— WRITTEN INSTRUCTION 1 —
From the text on travelling horses, list the vehicle faults it names among the horror stories people have heard.
— WRITTEN INSTRUCTION 2 —
Convert the records, from their first line through the line containing "Action: (631, 777)", into a JSON list of strings with one string per line, leaving out blank lines.

— GIVEN PASSAGE —

####################

Top Tips for Travelling Horses - Ayr Equestrian

Top Tips for Travelling Horses

Getting your horse out and about should be fun - not stressful! Follow Duncan from Ayr Equestrian Horse Transport’s Top Tips below to enable you to have a safe, relaxed journey wherever you’re heading with your horse this season!

Check your vehicle

Firstly, it’s important to consider the actual vehicle you are transporting your horse in - is it large enough? Are you used to driving or towing said vehicle? Is it comfortable for your horse? Vehicle upkeep is vital - we’ve all heard the horror stories about rotten floors, unsafe tyres, or broken bolts. Regular maintenance and servicing therefore must be carried out regularly to maintain safety and avoid such incidents. If you are towing it’s also important to ensure your vehicle can pull the trailers maximum authorised mass (MAM), you can check this by researching your car/ vans specifications to find the weight and towing capacity for them and it goes without saying that you will also need to ensure you have the required license to drive the transport type you have chosen.

####################

— EXCERPTED RECORDS —
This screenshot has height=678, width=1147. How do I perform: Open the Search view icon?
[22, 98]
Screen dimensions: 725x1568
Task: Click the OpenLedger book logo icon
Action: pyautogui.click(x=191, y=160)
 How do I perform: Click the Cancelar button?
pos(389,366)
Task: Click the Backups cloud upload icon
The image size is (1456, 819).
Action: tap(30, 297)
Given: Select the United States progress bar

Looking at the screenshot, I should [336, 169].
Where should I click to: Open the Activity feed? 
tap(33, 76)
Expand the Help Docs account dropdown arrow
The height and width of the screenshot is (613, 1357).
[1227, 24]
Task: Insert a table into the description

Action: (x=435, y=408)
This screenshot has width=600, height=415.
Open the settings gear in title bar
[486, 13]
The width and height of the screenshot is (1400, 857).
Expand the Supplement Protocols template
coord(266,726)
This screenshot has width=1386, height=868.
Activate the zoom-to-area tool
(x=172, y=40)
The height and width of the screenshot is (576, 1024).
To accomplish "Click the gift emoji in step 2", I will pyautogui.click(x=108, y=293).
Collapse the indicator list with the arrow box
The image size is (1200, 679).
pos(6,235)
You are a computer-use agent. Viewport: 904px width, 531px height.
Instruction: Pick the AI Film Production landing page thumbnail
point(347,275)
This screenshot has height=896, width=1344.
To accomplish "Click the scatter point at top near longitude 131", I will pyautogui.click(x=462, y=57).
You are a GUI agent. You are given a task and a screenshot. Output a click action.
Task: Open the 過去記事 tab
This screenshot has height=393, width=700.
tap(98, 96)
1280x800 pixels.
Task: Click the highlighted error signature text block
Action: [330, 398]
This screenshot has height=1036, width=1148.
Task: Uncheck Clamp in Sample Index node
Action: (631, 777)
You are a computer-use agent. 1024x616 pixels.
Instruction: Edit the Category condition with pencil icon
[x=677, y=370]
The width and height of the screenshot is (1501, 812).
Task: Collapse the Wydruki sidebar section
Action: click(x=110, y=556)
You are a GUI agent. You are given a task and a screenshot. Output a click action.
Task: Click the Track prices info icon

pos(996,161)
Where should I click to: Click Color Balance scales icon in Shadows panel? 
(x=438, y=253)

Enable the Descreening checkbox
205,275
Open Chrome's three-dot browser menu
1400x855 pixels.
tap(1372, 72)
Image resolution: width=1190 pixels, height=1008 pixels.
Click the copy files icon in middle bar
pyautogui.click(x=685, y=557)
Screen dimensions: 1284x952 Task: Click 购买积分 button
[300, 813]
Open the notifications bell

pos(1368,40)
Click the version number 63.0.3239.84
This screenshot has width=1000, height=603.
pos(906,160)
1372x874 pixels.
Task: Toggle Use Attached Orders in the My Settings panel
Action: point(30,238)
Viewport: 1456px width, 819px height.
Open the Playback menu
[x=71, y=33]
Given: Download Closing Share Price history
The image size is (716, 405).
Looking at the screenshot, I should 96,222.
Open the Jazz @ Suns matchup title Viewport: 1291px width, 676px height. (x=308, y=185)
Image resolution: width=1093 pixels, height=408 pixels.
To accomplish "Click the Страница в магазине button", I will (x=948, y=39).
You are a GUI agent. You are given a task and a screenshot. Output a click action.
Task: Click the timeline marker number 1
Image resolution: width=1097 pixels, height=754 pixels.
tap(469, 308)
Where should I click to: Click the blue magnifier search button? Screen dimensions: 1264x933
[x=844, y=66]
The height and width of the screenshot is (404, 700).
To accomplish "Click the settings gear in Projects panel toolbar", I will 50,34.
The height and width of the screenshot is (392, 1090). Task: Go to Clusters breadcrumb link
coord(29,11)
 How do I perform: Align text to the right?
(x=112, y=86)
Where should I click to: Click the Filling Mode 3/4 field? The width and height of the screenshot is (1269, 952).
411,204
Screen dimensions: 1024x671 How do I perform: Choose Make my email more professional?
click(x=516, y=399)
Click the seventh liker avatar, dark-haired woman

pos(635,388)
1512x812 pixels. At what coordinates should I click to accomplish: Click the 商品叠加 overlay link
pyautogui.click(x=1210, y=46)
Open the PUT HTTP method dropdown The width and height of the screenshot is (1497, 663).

####################

— EXERCISE SOLUTION 1 —
- rotten floors
- unsafe tyres
- broken bolts

— EXERCISE SOLUTION 2 —
[
  "This screenshot has height=678, width=1147. How do I perform: Open the Search view icon?",
  "[22, 98]",
  "Screen dimensions: 725x1568",
  "Task: Click the OpenLedger book logo icon",
  "Action: pyautogui.click(x=191, y=160)",
  " How do I perform: Click the Cancelar button?",
  "pos(389,366)",
  "Task: Click the Backups cloud upload icon",
  "The image size is (1456, 819).",
  "Action: tap(30, 297)",
  "Given: Select the United States progress bar",
  "Looking at the screenshot, I should [336, 169].",
  "Where should I click to: Open the Activity feed? ",
  "tap(33, 76)",
  "Expand the Help Docs account dropdown arrow",
  "The height and width of the screenshot is (613, 1357).",
  "[1227, 24]",
  "Task: Insert a table into the description",
  "Action: (x=435, y=408)",
  "This screenshot has width=600, height=415.",
  "Open the settings gear in title bar",
  "[486, 13]",
  "The width and height of the screenshot is (1400, 857).",
  "Expand the Supplement Protocols template",
  "coord(266,726)",
  "This screenshot has width=1386, height=868.",
  "Activate the zoom-to-area tool",
  "(x=172, y=40)",
  "The height and width of the screenshot is (576, 1024).",
  "To accomplish \"Click the gift emoji in step 2\", I will pyautogui.click(x=108, y=293).",
  "Collapse the indicator list with the arrow box",
  "The image size is (1200, 679).",
  "pos(6,235)",
  "You are a computer-use agent. Viewport: 904px width, 531px height.",
  "Instruction: Pick the AI Film Production landing page thumbnail",
  "point(347,275)",
  "This screenshot has height=896, width=1344.",
  "To accomplish \"Click the scatter point at top near longitude 131\", I will pyautogui.click(x=462, y=57).",
  "You are a GUI agent. You are given a task and a screenshot. Output a click action.",
  "Task: Open the 過去記事 tab",
  "This screenshot has height=393, width=700.",
  "tap(98, 96)",
  "1280x800 pixels.",
  "Task: Click the highlighted error signature text block",
  "Action: [330, 398]",
  "This screenshot has height=1036, width=1148.",
  "Task: Uncheck Clamp in Sample Index node",
  "Action: (631, 777)"
]